> [YOUR OBJECTIVE]
Examine the material below. Gather every line in which the string "agent" appears.

> [RECORDS SUPPLIED]
━━━━━━━━
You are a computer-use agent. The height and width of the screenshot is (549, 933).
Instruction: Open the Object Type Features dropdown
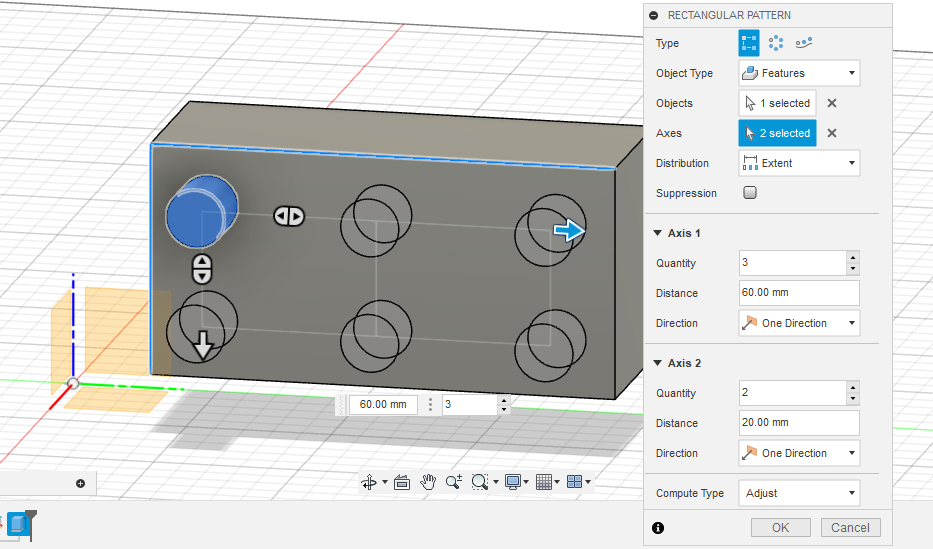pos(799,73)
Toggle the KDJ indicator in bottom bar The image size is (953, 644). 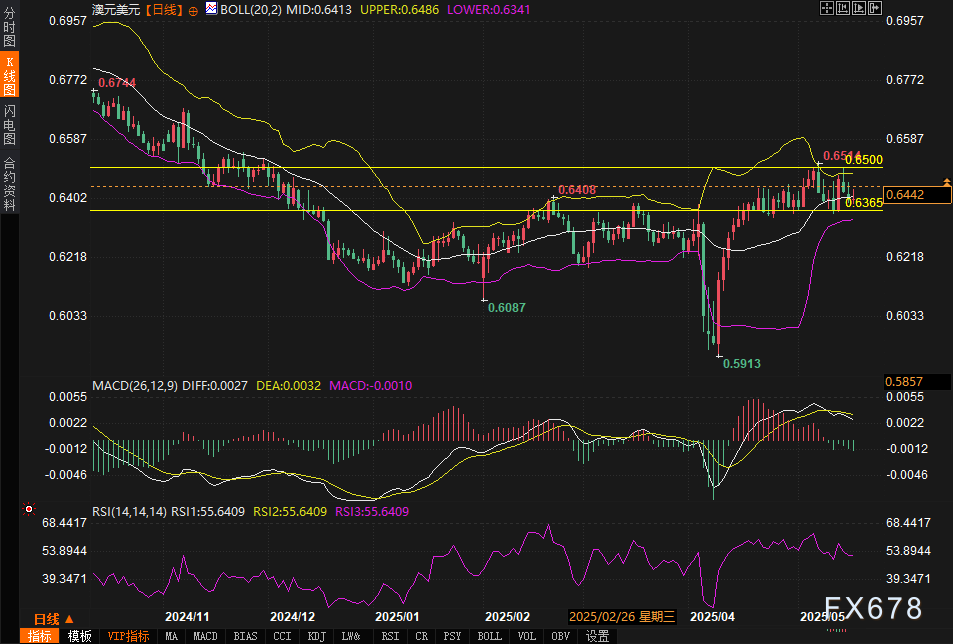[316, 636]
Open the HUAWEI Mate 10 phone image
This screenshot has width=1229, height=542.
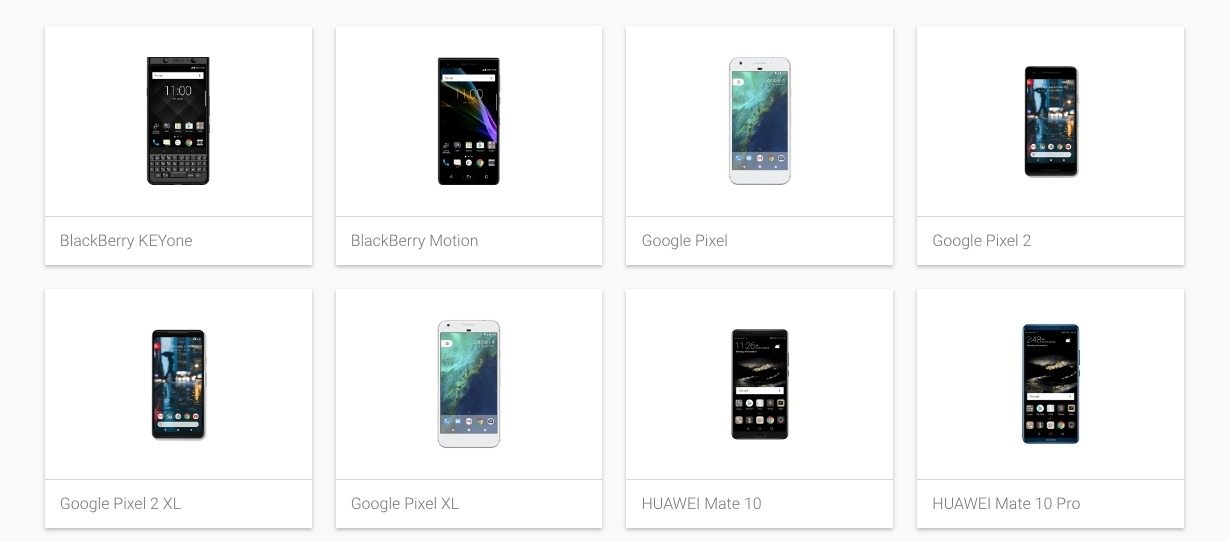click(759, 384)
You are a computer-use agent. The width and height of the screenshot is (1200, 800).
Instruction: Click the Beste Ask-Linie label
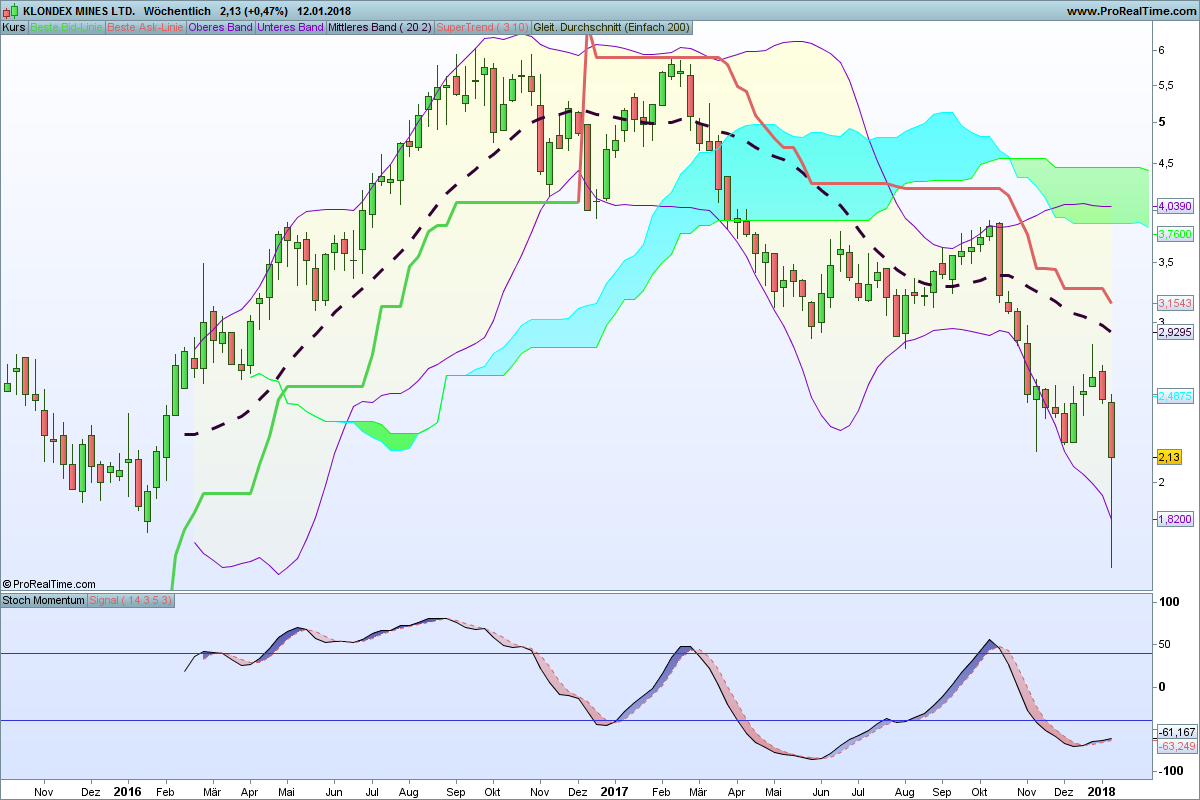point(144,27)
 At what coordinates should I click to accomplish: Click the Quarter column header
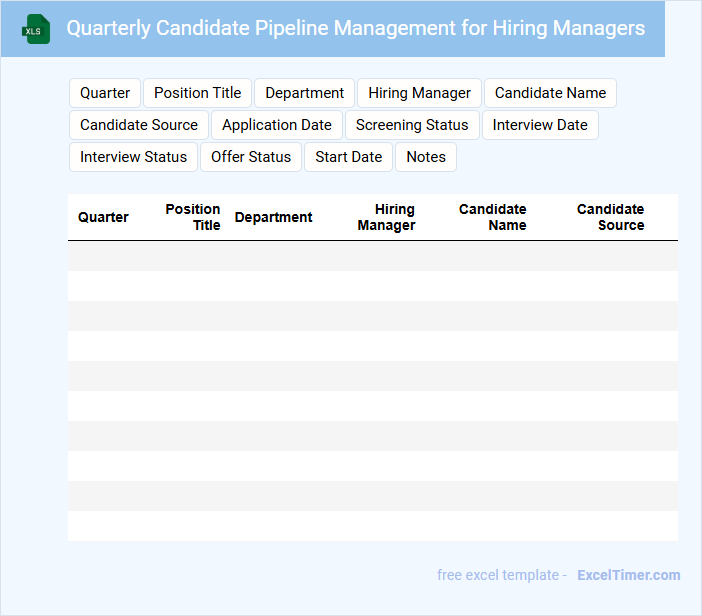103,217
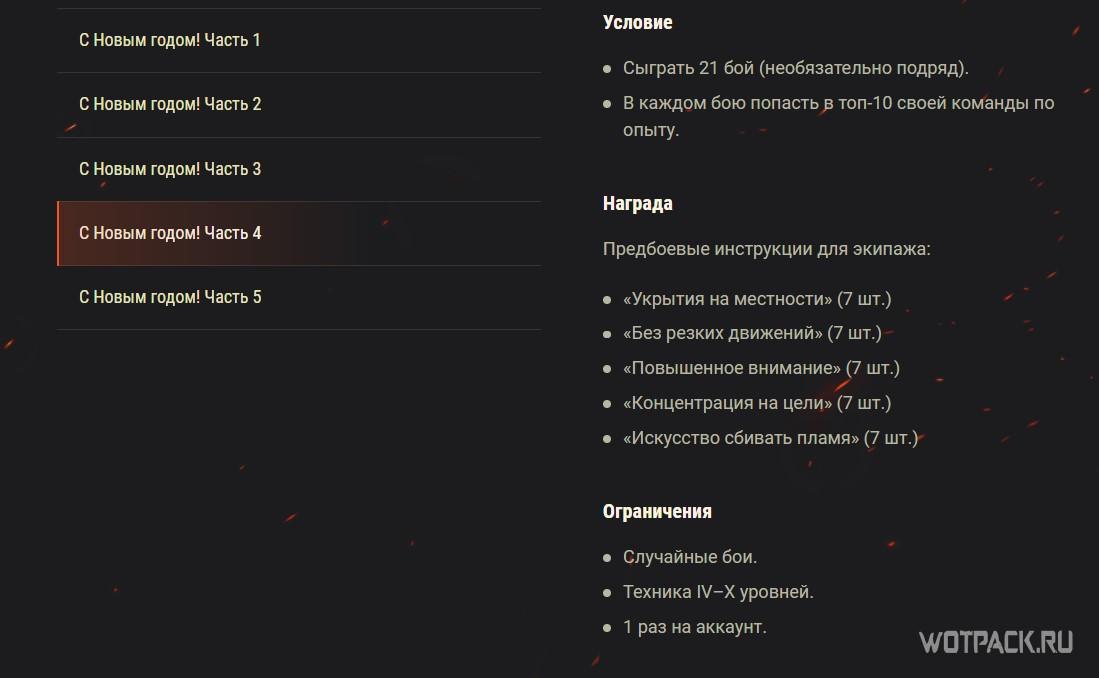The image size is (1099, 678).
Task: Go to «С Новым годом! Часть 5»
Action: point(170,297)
━━━━━━━━
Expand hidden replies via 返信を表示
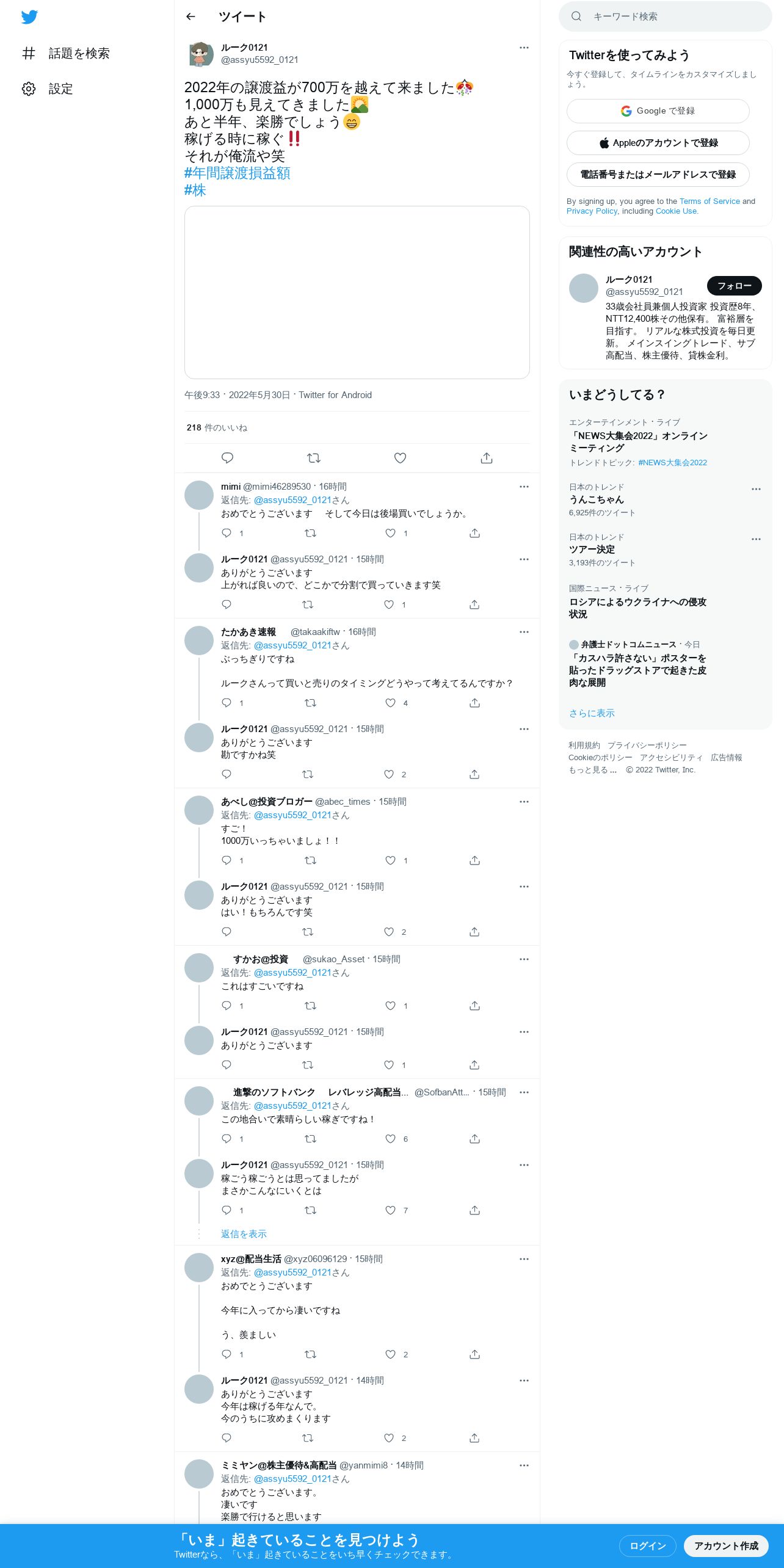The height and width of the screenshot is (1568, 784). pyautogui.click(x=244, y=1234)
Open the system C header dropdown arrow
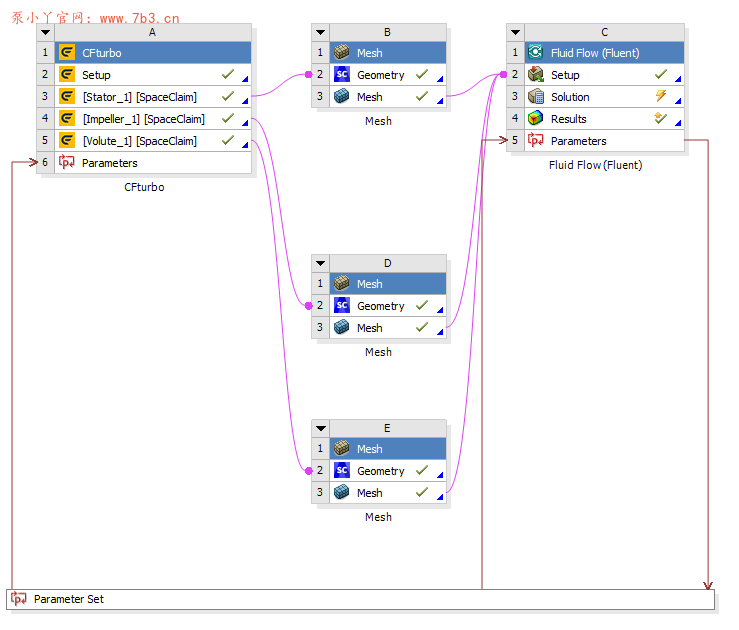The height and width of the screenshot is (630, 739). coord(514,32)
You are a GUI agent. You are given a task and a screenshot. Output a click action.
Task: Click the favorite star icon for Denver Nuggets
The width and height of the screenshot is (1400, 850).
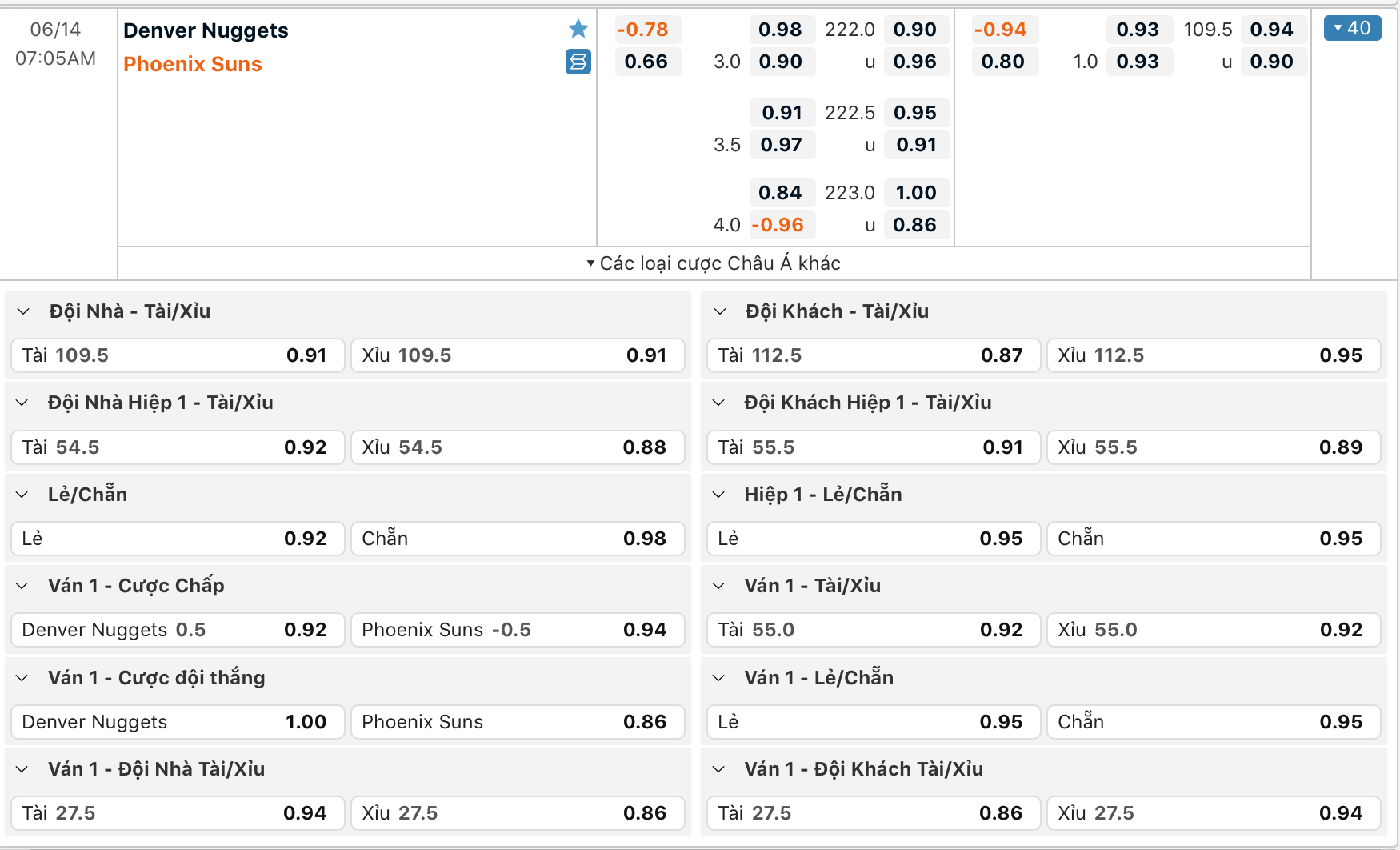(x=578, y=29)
━━━━━━━━
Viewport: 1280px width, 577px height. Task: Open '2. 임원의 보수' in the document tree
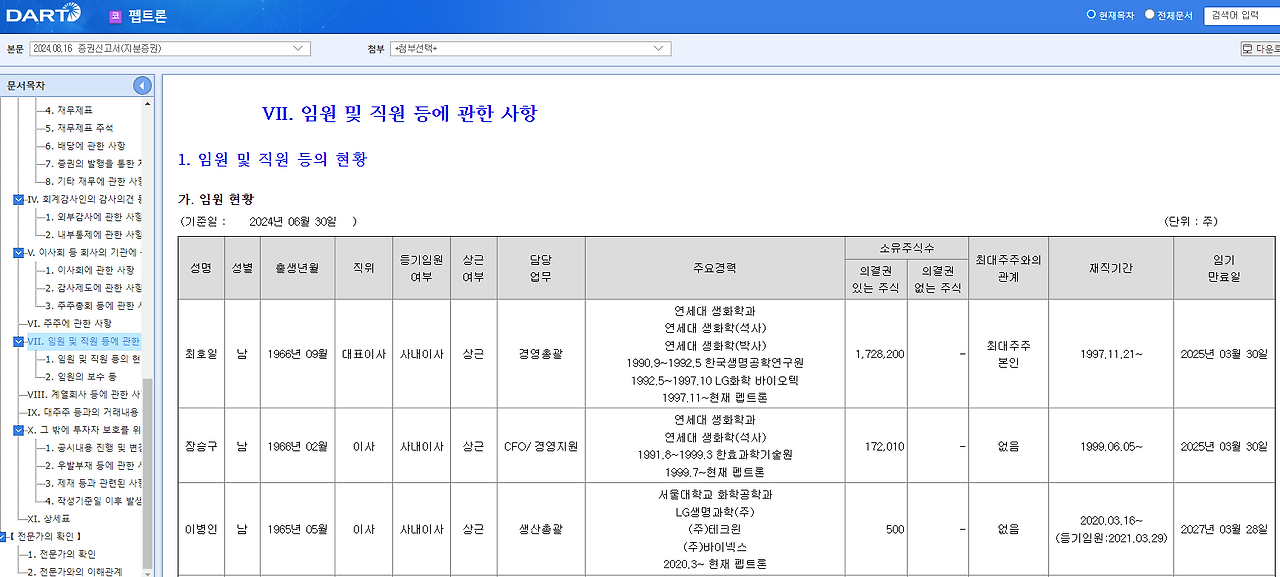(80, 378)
━━━━━━━━
> [SOLUTION FOR THIS EXERCISE]
You are a computer-use agent. The height and width of the screenshot is (549, 933).
You are a computer-use agent. The width and height of the screenshot is (1200, 800).
You are a GUI agent. You are given a task and a screenshot. Output a click action.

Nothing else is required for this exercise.